Even as the next slice of aid under the existing 110bn euro bail-out is being discussed, the EU and the IMF are debating a second rescue package that could rival the size of the existing one.

They want private lenders to help out with this for the first time by agreeing to softer lending terms for the Greeks.

Investors' warnings

French President Nicolas Sarkozy has said his country's banks would help Greece out of its crisis by allowing it to repay its debts over 30 years.

In a rollover plan being worked out by the French government and finance chiefs, major French banks were prepared to re-lend 70% of Greek loans they hold, France's Figaro newspaper reported on Monday.

The British Treasury has denied it is pressing banks to "take a haircut" on their Greek debt investments.

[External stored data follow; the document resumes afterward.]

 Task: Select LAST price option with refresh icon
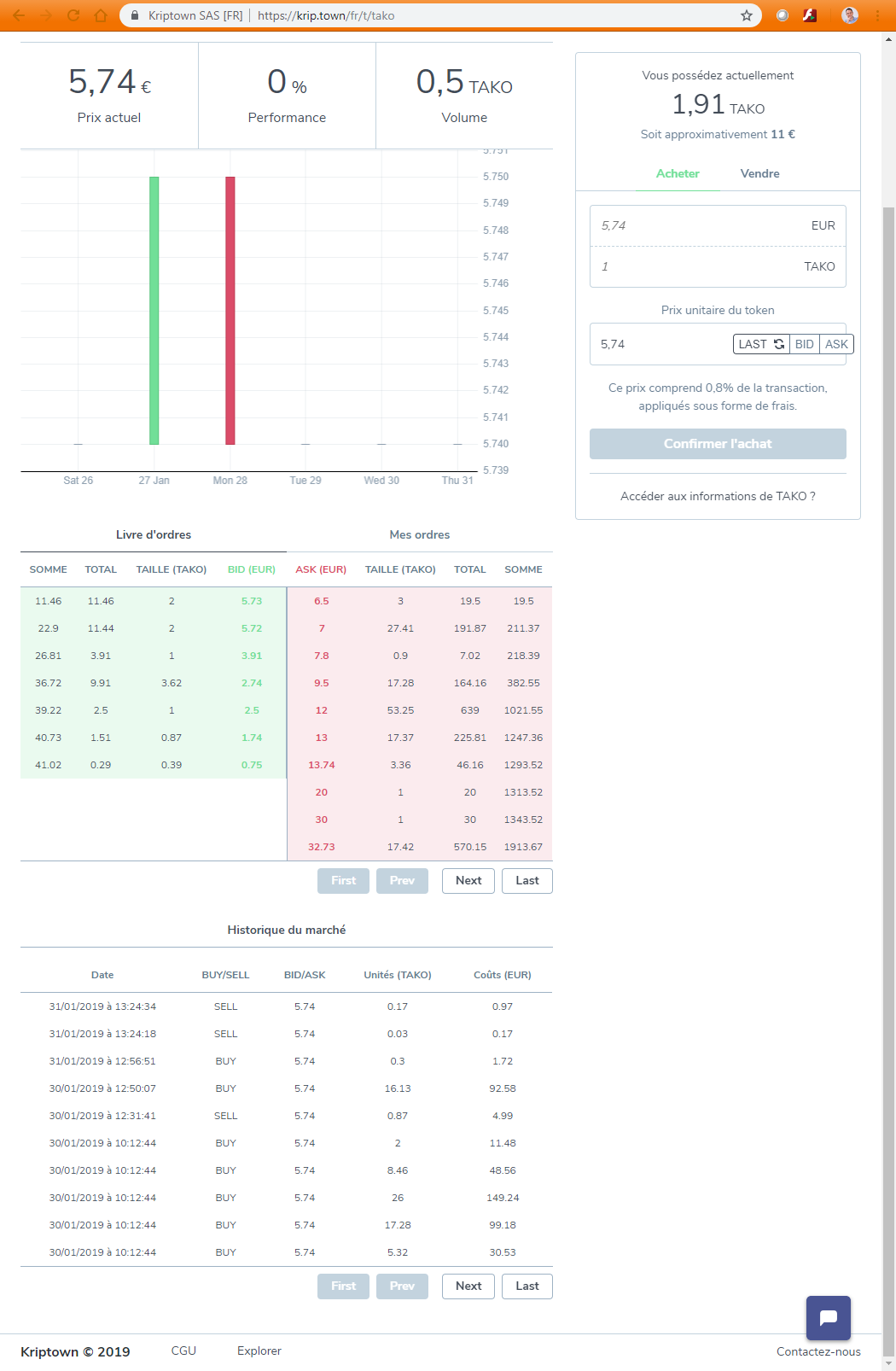coord(761,344)
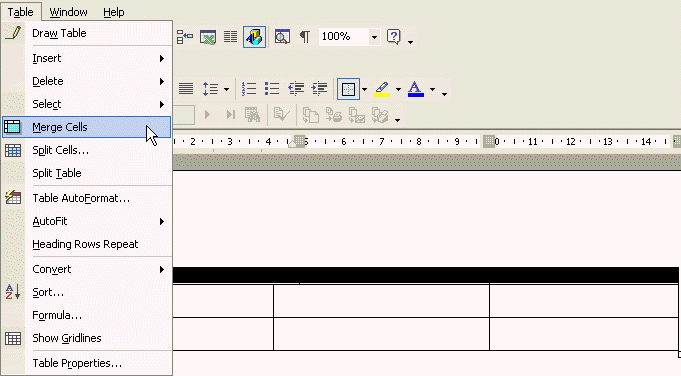Expand the line spacing dropdown arrow
Viewport: 681px width, 376px height.
[x=226, y=89]
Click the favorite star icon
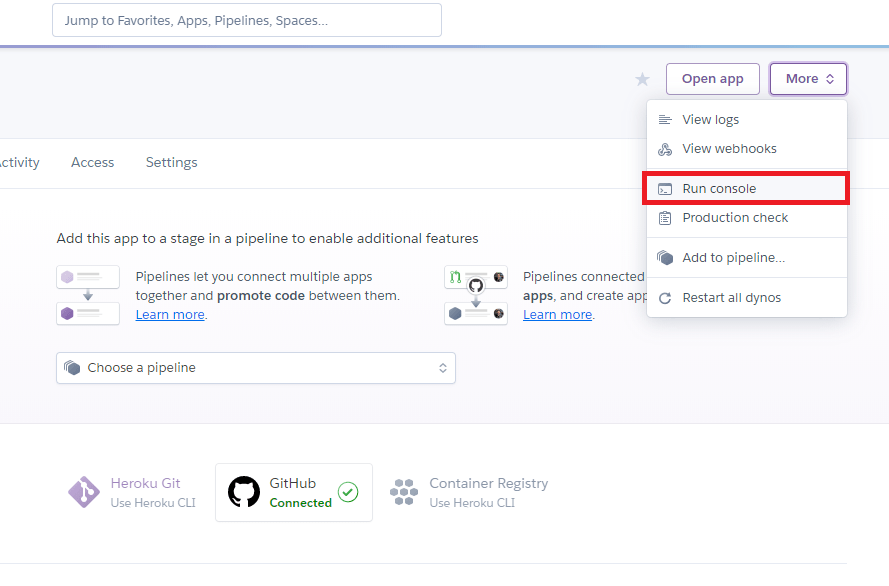Viewport: 889px width, 586px height. coord(642,80)
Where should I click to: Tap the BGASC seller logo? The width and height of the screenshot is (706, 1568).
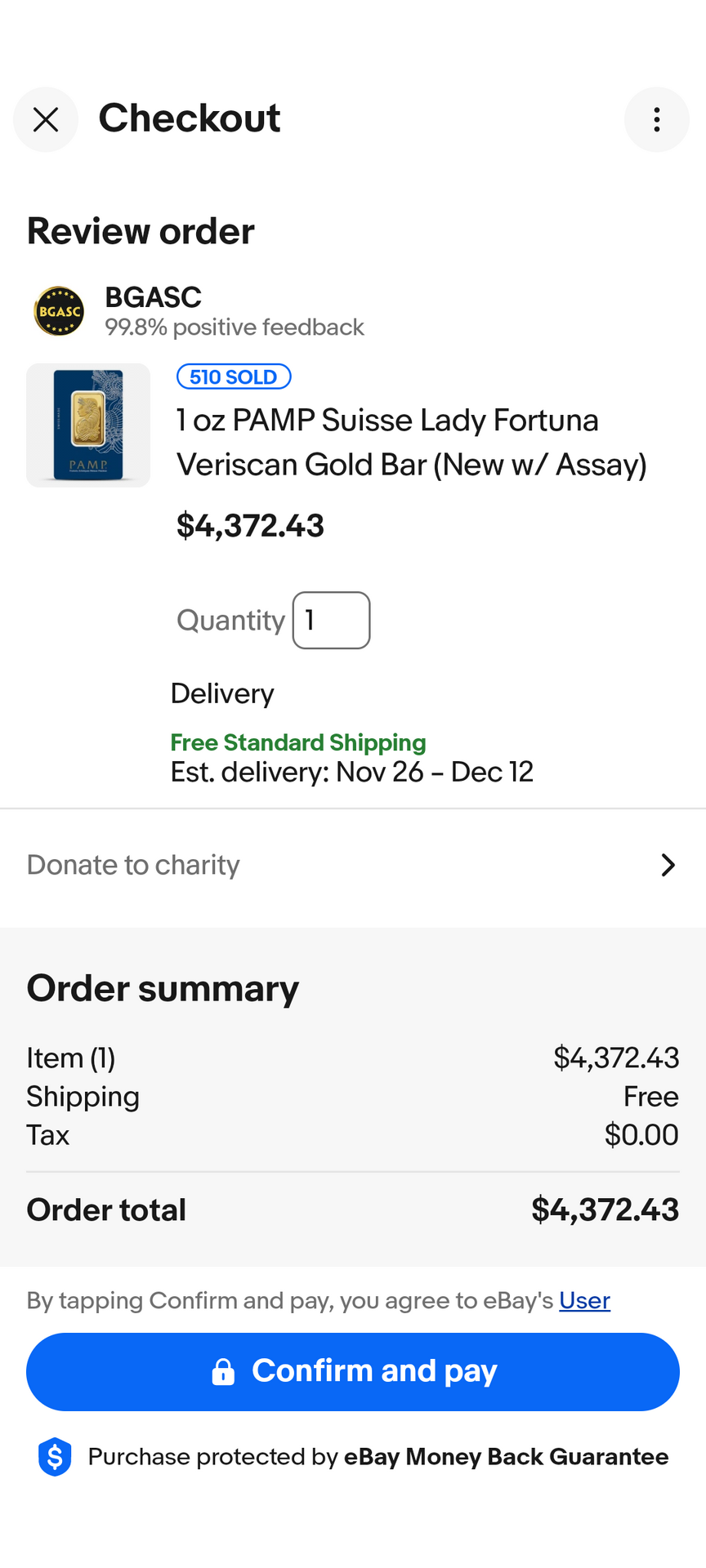(59, 311)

On Monday, two major investors warned of the gravity of the situation facing Europe.

The joint head of the world's biggest bond fund manager, Pimco, said restructuring Greece's sovereign debt was inevitable.

The firm's co-chief investment officer, Mohamed El-Erian, warned the nation's problems could "contaminate" Europe.

And leading investor George Soros, who reportedly made £1bn when the pound crashed out of the euro's forerunner, the ERM, said the world was on the brink of another disaster.

Mr Soros said it was almost inevitable that one or more eurozone country would exit the single currency.